## START DOCUMENT PASSAGE

We also locate our goodness and potential therefor in the characters’ virtue:
All that Shakespeare says of the king, yonder slip of a boy that reads in the corner feels to be true of himself… He hears the commendation, not of himself, but, more sweet, of that character he seek, in every word that is said concerning character…
To Emerson, it is within our private experience, our “secret biography,” that we verify, understand, integrate “the emphatic facts of history.” In this way, Emerson goes so far as to claim that “there is properly no history, only biography.” When we read history, as when we read great (or even mediocre) works of fiction,
“we aim to master intellectually the steps and reach the same height or the same degradation that our fellow, our proxy has done.”
No wonder people find art depicting the fall from grace to be so compelling. By watching Lucifer, God’s own archangel, transform into the Prince of Darkness, as we watch the First Man plummet from Heaven to Hell, we think of our own pre- and post-lapsarian states. We meditate about how we can avoid succumbing to the very same vices that ruined men possessing the same mind we all share in common.
In poems, fables, myths, and other works of fiction, as in history, the identity
“is equally intrinsic, the diversity equally obvious. There is, at the surface, infinite variety of things; at the centre there is simplicity of cause.”
The jealously that corrupts Shakespeare’s noble Coriolanus is the very same that turns Lucas’s Anakin Skywalker to the Dark Side of the Force. In short, “Nature is an endless combination and repetition of a very few laws.” The ubiquity of these natural laws is what makes “all public facts… to be individualized, all private facts… to be generalized. Then at once History becomes fluid and true, and Biography deep and sublime.” The tight union between History and Biography explains why man cannot “find any antiquity” in the “voice of prophet[s]” dead for millenia; their words merely of antiquity “ech[o] to [man] a sentiment of his infancy.”

## END DOCUMENT PASSAGE

_AIM 1_.
Extract the part of the Emerson passage from "No wonder people" up to and including "share in common.", copying it word for word.
_AIM 2_.
In the Emerson passage, which Shakespeare character is corrupted by the same jealousy that turns Anakin Skywalker to the Dark Side?
_AIM 3_.
Carry on the Emerson passage from its last sentence.
These items were taken from a different source than the Emerson passage.

## START LISTED RECORDS

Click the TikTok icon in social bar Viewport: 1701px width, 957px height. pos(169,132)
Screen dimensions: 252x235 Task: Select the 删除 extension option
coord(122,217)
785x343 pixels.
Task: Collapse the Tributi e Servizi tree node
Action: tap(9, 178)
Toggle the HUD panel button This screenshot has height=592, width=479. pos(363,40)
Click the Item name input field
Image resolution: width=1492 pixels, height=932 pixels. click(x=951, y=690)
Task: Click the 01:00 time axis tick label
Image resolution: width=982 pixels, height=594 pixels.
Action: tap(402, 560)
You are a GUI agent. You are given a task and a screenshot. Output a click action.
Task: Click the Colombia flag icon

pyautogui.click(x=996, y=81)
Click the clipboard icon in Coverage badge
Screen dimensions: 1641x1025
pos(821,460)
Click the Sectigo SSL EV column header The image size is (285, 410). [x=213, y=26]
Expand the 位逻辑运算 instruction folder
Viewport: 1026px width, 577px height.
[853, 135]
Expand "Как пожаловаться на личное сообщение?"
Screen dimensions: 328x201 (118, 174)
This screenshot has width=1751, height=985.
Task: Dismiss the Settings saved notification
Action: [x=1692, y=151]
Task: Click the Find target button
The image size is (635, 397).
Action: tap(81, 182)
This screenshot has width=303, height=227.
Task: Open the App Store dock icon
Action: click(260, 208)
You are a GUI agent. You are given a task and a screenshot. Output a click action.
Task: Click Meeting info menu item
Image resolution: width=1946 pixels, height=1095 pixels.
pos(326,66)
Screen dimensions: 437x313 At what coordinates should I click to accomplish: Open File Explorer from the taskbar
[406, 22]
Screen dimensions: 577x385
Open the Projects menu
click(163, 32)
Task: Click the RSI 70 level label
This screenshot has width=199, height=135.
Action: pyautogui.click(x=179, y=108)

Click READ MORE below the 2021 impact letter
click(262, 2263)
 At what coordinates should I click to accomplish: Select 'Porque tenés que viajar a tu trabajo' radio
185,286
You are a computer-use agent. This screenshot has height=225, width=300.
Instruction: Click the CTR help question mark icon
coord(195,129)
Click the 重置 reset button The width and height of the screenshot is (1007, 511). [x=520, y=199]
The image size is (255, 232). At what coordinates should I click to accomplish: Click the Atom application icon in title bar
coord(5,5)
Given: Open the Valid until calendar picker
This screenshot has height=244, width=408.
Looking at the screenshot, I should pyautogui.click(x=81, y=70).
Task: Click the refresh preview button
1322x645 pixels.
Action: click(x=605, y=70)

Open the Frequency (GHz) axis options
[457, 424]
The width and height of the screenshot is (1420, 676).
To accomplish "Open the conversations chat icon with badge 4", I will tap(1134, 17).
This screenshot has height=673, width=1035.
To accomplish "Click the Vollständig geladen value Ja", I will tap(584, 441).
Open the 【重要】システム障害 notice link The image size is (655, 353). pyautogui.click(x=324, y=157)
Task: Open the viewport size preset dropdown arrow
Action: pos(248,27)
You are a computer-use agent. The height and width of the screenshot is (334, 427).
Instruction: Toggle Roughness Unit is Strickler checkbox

## END LISTED RECORDS

_WRITTEN ANSWER 1_.
No wonder people find art depicting the fall from grace to be so compelling. By watching Lucifer, God’s own archangel, transform into the Prince of Darkness, as we watch the First Man plummet from Heaven to Hell, we think of our own pre- and post-lapsarian states. We meditate about how we can avoid succumbing to the very same vices that ruined men possessing the same mind we all share in common.

_WRITTEN ANSWER 2_.
Coriolanus.

_WRITTEN ANSWER 3_.
In my early youth, I didn’t understand why I spent so much time in school reading fiction and ancient (or even recent) history. As I’ve gotten older and matured intellectually (at least, to some extent), I have discovered, as all people do, precisely the significance of studying fiction and history:
The advancing man discovers how deep a property he has in literature,—in all fable as well as in all history. He finds that the poet was no odd fellow who described strange and impossible situations, but that universal man wrote by his pen a confession true for one and true for all. His own secret biography he finds in lines wonderfully intellgible to him, dotted down before he was born.”
Beautiful fables present readers with “universal verities.” History and Fiction present their interpreter with formal truths that enable him to appreciate the sublimity of his personal experience. Stories from History and Fiction make “facts fall aptly and supple into their places” in man’s secret biography, providing him a greater understanding of himself. Emerson identifies why humans love reading fiction, watching movies, and viewing sculpture and art; they reveal himself to him.